DATA SHOWN:
========
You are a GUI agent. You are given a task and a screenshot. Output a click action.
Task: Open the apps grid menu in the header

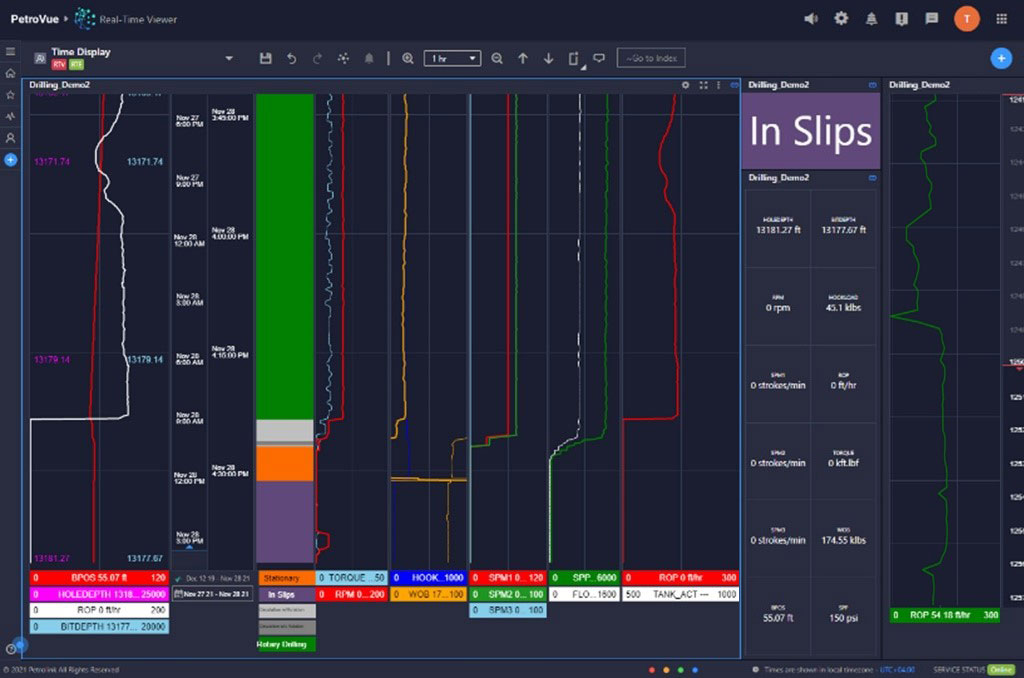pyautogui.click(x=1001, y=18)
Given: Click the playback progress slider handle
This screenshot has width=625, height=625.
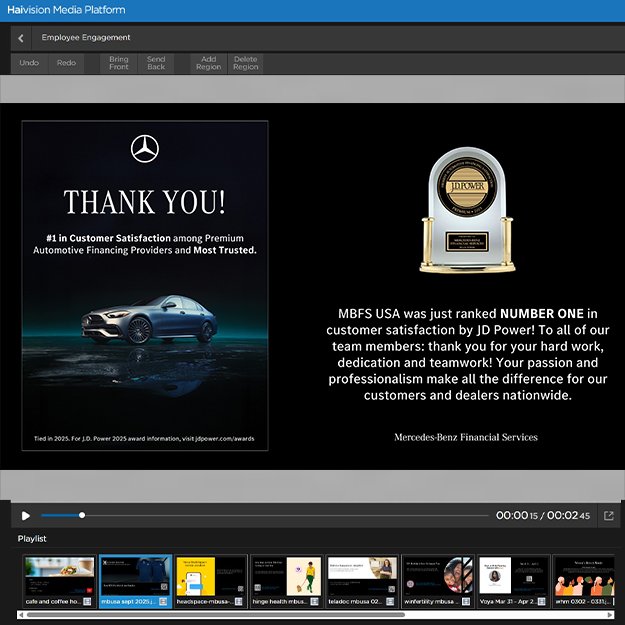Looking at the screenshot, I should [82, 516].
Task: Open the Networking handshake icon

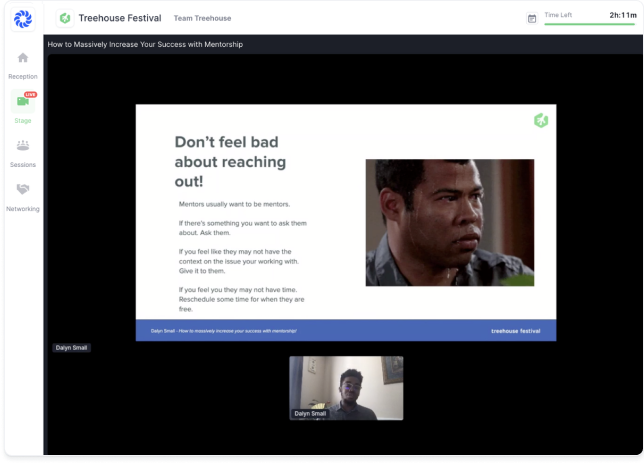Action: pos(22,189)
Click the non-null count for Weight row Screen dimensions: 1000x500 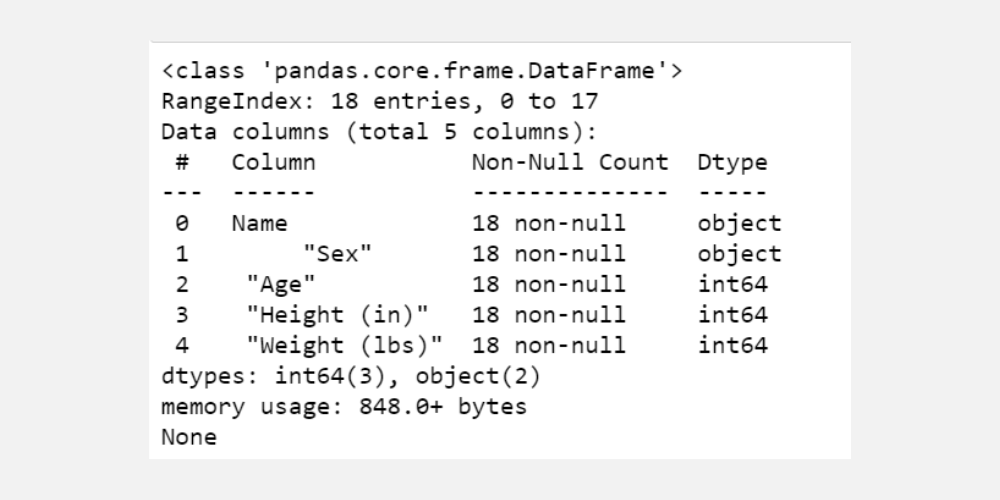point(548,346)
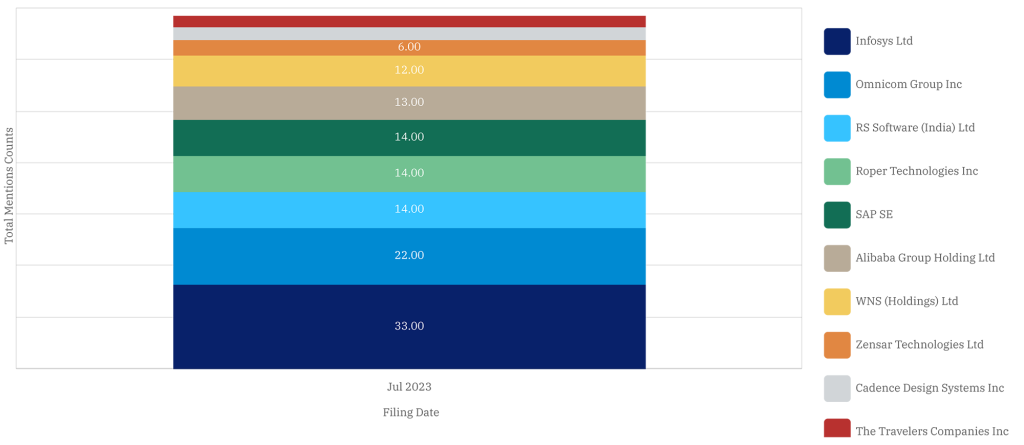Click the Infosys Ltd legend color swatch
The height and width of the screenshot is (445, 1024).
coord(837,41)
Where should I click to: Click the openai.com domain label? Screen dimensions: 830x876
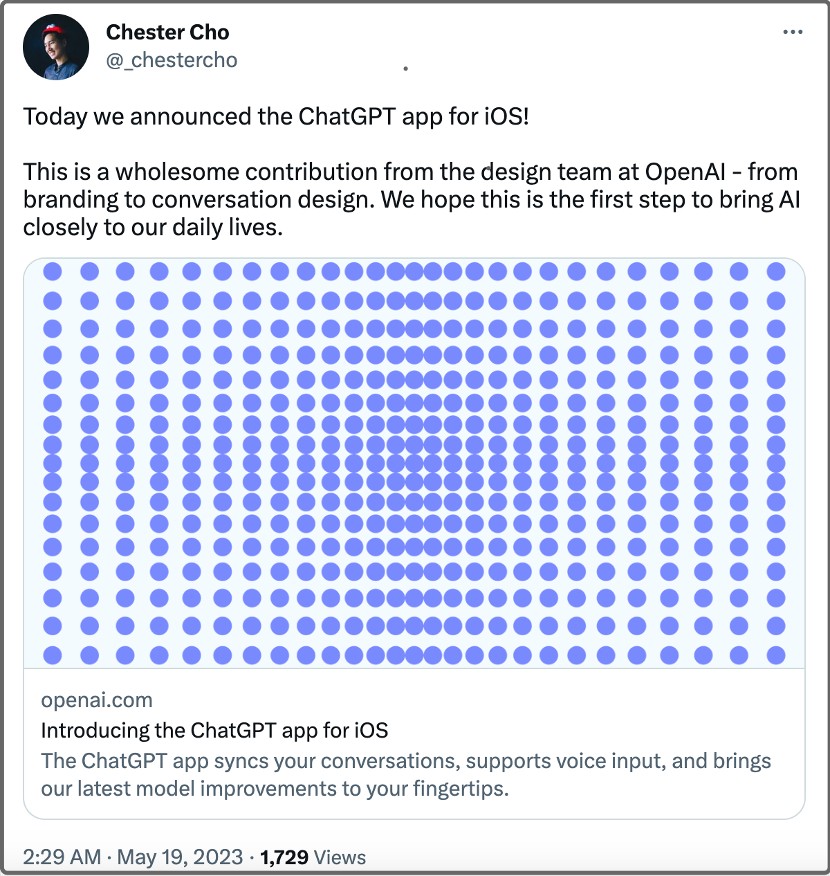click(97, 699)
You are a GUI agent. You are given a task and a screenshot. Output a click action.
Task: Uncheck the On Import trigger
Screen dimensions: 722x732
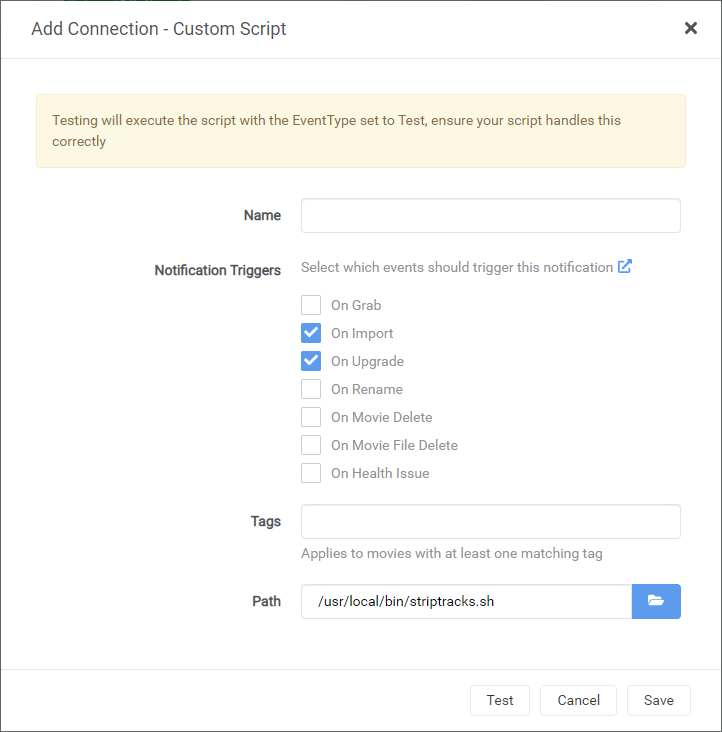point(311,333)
========
DIRECTIVE: Express the material as a JSON list of strings, one string per line, starting at the line that contains "Where should I" and ending at the last line of the material, with both ends included and blank lines omitted. Leave the pictures out of the list.

RESPONSE TO THIS EXERCISE:
[
  "Where should I click to: Click the openai.com domain label? Screen dimensions: 830x876",
  "click(97, 699)",
  "You are a GUI agent. You are given a task and a screenshot. Output a click action.",
  "Task: Uncheck the On Import trigger",
  "Screen dimensions: 722x732",
  "point(311,333)"
]